== Given data
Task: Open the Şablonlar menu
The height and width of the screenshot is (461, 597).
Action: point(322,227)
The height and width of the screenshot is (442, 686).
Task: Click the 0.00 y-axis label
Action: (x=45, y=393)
====
> **Required action**: Exact copies of all the lines above are required.

> **Solution for this exercise**:
Task: Open the Şablonlar menu
The height and width of the screenshot is (461, 597).
Action: point(322,227)
The height and width of the screenshot is (442, 686).
Task: Click the 0.00 y-axis label
Action: (x=45, y=393)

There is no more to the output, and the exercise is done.